>> BEGIN Dataset extract
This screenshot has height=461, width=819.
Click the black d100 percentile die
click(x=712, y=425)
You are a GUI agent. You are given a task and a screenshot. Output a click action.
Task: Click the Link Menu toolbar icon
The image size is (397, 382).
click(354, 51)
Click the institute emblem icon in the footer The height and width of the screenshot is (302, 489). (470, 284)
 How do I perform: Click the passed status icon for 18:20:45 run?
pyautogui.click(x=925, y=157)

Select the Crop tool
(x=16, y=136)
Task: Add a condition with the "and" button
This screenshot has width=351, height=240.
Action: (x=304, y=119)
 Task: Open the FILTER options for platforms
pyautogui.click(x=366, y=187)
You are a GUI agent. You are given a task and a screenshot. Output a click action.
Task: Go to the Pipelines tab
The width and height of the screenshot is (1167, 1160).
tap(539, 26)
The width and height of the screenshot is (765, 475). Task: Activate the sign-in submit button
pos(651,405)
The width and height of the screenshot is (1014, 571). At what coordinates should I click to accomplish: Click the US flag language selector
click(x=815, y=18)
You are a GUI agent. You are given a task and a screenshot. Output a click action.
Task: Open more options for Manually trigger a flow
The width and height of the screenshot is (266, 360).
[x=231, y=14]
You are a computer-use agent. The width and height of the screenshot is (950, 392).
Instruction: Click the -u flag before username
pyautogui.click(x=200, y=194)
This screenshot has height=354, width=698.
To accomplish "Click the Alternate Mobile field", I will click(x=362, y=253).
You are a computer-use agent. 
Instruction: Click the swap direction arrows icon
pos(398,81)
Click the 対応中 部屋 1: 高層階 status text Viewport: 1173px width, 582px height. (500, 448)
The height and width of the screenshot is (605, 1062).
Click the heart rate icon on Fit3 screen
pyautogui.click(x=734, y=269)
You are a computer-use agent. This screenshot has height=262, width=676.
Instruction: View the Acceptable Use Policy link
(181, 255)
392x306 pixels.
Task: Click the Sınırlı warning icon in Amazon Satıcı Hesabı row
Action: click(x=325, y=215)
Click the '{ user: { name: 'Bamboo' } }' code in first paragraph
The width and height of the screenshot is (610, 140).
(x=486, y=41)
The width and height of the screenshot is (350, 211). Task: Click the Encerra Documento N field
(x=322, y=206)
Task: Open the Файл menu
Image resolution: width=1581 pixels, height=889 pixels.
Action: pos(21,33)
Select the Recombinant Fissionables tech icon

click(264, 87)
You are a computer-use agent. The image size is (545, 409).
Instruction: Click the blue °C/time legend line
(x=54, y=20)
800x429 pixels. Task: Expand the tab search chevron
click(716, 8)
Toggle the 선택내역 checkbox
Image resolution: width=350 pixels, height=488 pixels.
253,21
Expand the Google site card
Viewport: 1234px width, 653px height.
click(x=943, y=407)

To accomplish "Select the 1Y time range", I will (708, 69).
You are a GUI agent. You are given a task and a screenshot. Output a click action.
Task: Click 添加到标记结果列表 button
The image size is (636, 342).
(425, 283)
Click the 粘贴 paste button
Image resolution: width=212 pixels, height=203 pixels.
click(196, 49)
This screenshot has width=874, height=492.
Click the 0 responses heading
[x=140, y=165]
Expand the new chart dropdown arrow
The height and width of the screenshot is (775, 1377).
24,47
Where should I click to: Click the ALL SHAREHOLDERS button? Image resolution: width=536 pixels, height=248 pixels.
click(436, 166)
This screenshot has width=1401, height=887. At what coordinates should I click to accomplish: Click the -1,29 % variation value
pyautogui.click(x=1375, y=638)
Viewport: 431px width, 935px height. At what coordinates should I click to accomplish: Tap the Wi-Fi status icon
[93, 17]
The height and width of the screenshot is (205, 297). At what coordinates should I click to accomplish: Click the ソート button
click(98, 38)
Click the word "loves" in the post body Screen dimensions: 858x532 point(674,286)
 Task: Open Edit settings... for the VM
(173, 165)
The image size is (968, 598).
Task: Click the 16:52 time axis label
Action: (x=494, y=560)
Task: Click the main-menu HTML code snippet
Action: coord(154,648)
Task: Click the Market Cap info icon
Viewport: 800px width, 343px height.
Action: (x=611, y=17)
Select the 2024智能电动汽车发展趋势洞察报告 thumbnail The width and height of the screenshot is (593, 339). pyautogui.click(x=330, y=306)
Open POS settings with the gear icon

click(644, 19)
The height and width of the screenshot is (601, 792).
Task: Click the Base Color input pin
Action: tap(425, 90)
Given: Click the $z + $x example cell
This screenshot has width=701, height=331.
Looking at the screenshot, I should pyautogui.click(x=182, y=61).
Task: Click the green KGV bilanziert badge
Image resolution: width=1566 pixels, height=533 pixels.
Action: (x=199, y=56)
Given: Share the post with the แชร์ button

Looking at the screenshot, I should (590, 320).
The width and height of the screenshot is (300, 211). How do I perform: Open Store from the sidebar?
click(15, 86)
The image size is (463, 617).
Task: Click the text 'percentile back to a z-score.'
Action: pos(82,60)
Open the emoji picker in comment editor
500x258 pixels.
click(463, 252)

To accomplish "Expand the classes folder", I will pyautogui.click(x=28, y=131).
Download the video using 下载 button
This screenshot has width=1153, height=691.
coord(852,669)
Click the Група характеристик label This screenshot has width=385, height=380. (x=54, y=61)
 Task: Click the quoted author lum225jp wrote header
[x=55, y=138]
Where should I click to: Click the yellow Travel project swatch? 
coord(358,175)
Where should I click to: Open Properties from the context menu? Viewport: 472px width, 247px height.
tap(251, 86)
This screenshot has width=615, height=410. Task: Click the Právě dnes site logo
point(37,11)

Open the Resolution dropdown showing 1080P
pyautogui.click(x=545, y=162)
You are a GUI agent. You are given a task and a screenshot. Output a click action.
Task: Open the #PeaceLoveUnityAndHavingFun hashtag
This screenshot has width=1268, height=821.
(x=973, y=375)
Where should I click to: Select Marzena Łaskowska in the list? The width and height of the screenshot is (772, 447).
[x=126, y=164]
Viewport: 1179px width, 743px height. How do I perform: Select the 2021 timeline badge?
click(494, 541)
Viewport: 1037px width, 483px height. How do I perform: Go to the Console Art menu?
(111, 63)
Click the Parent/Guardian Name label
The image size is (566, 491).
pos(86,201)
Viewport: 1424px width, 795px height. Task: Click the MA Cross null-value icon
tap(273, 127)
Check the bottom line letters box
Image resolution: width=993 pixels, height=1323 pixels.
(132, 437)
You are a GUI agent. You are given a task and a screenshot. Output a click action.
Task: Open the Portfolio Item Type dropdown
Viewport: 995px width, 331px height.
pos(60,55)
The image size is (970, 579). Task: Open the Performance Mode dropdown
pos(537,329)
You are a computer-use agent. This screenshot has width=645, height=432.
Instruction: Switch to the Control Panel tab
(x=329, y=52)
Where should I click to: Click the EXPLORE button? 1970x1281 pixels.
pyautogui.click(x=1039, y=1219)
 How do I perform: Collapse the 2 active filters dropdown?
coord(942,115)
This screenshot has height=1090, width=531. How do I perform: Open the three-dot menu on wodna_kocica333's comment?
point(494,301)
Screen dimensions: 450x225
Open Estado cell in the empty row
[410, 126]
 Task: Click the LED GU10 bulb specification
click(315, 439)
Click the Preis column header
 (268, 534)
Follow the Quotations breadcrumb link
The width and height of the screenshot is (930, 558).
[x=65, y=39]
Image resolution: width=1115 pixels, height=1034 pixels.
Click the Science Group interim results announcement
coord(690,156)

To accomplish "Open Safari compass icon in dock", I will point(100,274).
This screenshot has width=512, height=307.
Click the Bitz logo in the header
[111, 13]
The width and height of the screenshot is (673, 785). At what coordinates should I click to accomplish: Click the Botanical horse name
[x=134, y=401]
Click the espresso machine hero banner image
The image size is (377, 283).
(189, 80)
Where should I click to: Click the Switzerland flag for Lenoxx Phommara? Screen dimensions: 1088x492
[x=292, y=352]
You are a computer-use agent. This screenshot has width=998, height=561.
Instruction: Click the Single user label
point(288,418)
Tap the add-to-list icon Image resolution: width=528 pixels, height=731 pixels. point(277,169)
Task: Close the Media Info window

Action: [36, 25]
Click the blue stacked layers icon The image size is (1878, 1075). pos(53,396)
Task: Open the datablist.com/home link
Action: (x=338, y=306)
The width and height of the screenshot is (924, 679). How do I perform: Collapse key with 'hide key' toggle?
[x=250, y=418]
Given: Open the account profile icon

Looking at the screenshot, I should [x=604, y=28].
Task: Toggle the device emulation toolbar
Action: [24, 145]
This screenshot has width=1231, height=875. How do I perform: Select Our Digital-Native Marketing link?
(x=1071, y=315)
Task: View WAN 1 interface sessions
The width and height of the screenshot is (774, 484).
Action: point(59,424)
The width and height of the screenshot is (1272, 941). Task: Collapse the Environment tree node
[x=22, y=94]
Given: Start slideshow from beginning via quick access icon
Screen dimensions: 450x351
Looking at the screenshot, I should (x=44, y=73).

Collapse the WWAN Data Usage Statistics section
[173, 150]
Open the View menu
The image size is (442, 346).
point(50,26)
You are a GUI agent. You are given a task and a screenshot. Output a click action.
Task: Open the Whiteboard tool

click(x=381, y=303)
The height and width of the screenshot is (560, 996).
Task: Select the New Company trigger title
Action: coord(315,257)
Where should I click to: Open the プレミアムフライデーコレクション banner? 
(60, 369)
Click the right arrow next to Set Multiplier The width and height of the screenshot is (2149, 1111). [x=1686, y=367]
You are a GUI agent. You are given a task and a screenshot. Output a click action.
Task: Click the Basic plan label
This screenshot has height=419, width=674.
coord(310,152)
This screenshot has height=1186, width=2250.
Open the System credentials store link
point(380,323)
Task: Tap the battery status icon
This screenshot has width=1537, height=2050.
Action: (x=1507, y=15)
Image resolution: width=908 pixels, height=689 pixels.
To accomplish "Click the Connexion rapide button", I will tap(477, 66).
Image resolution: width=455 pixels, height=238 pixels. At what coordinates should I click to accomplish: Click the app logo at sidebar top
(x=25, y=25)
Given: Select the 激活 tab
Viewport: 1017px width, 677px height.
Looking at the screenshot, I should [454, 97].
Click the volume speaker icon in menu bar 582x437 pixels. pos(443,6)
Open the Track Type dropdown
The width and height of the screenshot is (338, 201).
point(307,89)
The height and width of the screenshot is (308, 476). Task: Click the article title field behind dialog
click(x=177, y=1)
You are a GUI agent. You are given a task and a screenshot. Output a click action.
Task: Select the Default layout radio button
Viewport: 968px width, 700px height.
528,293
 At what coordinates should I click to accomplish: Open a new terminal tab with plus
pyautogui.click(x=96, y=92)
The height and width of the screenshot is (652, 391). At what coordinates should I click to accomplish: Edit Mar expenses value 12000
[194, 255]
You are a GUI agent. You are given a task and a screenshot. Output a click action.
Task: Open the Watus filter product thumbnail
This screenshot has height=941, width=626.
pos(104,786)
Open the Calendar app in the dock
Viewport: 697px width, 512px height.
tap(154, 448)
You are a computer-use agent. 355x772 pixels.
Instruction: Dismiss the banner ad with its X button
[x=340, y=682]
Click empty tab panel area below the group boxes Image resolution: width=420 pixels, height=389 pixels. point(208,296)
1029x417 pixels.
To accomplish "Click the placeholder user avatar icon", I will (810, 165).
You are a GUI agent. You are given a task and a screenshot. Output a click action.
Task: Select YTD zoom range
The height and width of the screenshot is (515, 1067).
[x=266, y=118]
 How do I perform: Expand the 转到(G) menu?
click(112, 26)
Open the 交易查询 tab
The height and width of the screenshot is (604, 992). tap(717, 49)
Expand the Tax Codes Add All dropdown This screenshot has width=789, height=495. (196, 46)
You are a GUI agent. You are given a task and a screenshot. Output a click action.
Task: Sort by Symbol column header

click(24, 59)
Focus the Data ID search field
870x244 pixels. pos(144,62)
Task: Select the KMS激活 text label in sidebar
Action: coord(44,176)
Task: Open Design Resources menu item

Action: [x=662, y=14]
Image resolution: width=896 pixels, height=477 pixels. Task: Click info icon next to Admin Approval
>> END Dataset extract
**What is expected**
Recast only the lines above, starting with the line that contains "Task: View WAN 1 interface sessions" and going on through the line that contains "Looking at the screenshot, I should (x=44, y=73).", as a Markdown table with the columns Row and Text. Number each row and leave out any blank lines.

**Result for this task**
| Row | Text |
|---|---|
| 1 | Task: View WAN 1 interface sessions |
| 2 | The width and height of the screenshot is (774, 484). |
| 3 | Action: point(59,424) |
| 4 | The width and height of the screenshot is (1272, 941). Task: Collapse the Environment tree node |
| 5 | [x=22, y=94] |
| 6 | Given: Start slideshow from beginning via quick access icon |
| 7 | Screen dimensions: 450x351 |
| 8 | Looking at the screenshot, I should (x=44, y=73). |